Andrew Harrer | Bloomberg | Getty Images
A lawyer for former national security advisor Michael Flynn on Friday called the prosecution of him a “travesty of justice,” but a federal appeals court appeared skeptical of her request that it force a lower court judge to dismiss the case against him.
Sidney Powell, the lawyer for Flynn, said Judge Emmet Sullivan does not have the legal power to avoid granting the dismissal, as the Justice Department has asked, and also lacks authority to ask a lawyer to make legal arguments against that request, as Sullivan has done.
“It cannot go on any longer,” Powell told a three-judge panel at the U.S. Circuit Court of Appeals in Washington, D.C. “There is nothing further for the court to do.”
“It’s a travesty of justice that this man has been dragged through” a three-year court ordeal on a case that was “absolutely concocted,” Powell said.
She cited the already high legal costs for Flynn, a retired Army lieutenant general, in fighting the case.
But members of the appellate panel appeared skeptical that they should intervene in the case now, as Powell has asked, and questioned the idea that a federal judge does not have the power to either conduct an independent inquiry of prosecutors’ decisions, or to deny them.

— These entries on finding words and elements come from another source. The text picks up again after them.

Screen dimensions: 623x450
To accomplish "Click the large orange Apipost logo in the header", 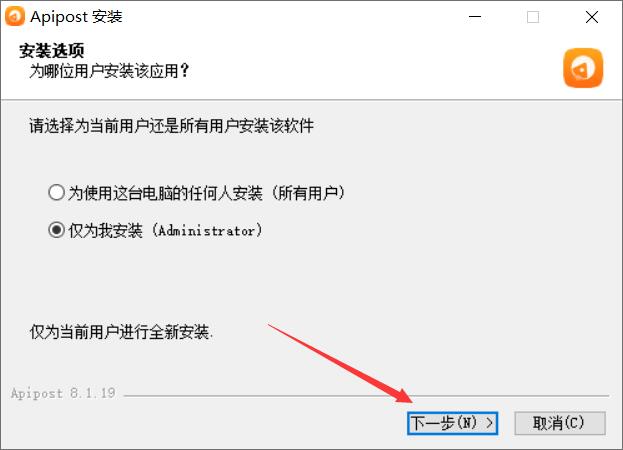I will click(x=583, y=68).
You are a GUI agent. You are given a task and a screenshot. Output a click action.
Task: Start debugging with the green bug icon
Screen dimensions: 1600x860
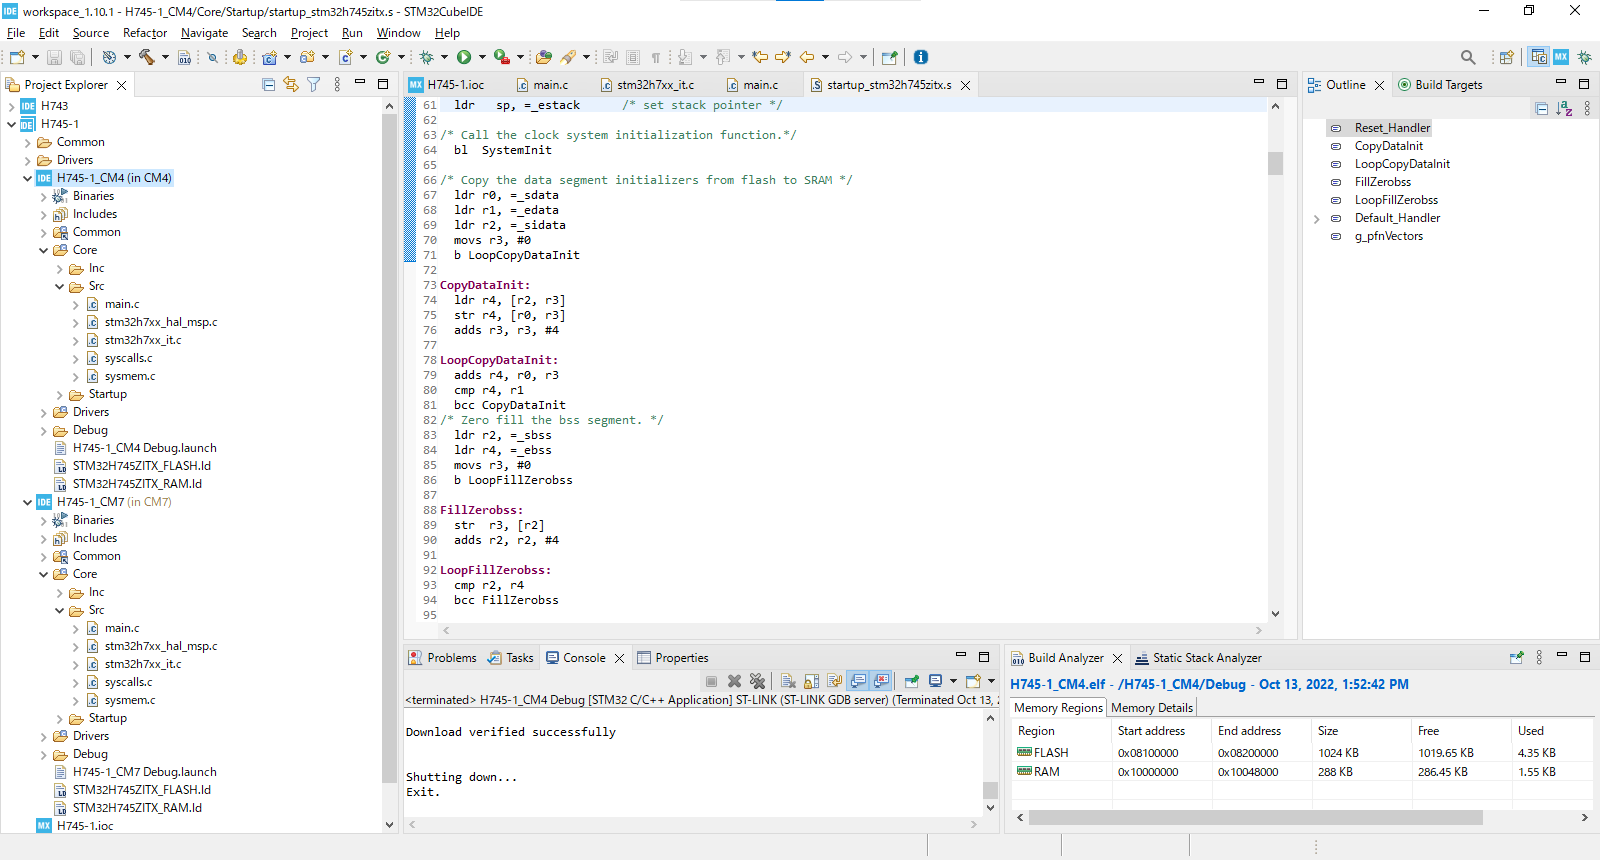tap(426, 57)
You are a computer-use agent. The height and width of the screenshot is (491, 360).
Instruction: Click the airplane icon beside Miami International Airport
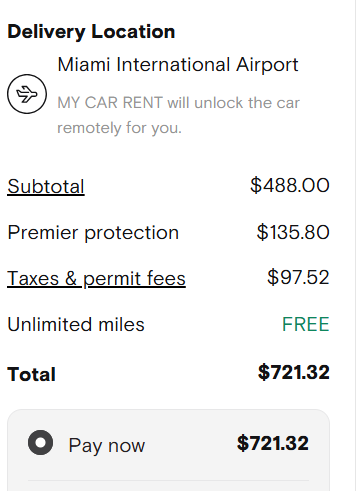(x=27, y=94)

One judge on the appeals panel asked several times why the appellate court could not just wait for Sullivan to rule on the dismissal request, and then review the case, if needed. Sullivan has already proposed a hearing schedule for Flynn and the DOJ to argue their points.
Flynn pleaded guilty twice to lying to the FBI about his conversations with Russia’s ambassador in the weeks leading up to President Donald Trump’s inauguration, and was awaiting sentencing on that charge until last month.
But the Justice Department, in a bombshell motion, asked Sullivan to toss out the case, arguing that a review of the investigation found that Flynn should not have been questioned by the FBI or charged with lying to federal agents.
Sullivan has resisted granting that motion. Instead, he appointed a former federal judge, the attorney John Gleeson, to make legal arguments for why the dismissal should not be granted, and to address the question of whether to hold Flynn in criminal contempt of court for having admitted to criminal conduct under oath that he now claims he did not do.
Gleeson earlier this week blasted the Justice Department for its dismissal motion, saying it was not legally sound. He recommended that Sullivan deny it.
But Powell is trying to short-circuit the ongoing proceedings in Sullivan’s court by filing an appeal with the appellate court, and asking it to force the dismissal and to bar Sullivan from considering outside opinions in his decision.
“The Department of Justice is the only entity . .. that has the authority to prosecute this case,” Powell argued Friday. “The government has quit and it’s time to leave the field.”
The lawyer also said that if the appeals court allowed Sullivan to conduct hearings on federal district court on the dismissal motion, “We would simply be delaying the inevitable.”
Flynn briefly served as Trump’s national security advisor before he was fired for misleading Vice President Mike Pence about what he and Russian ambassador Sergey Kislyak talked about before the inauguration.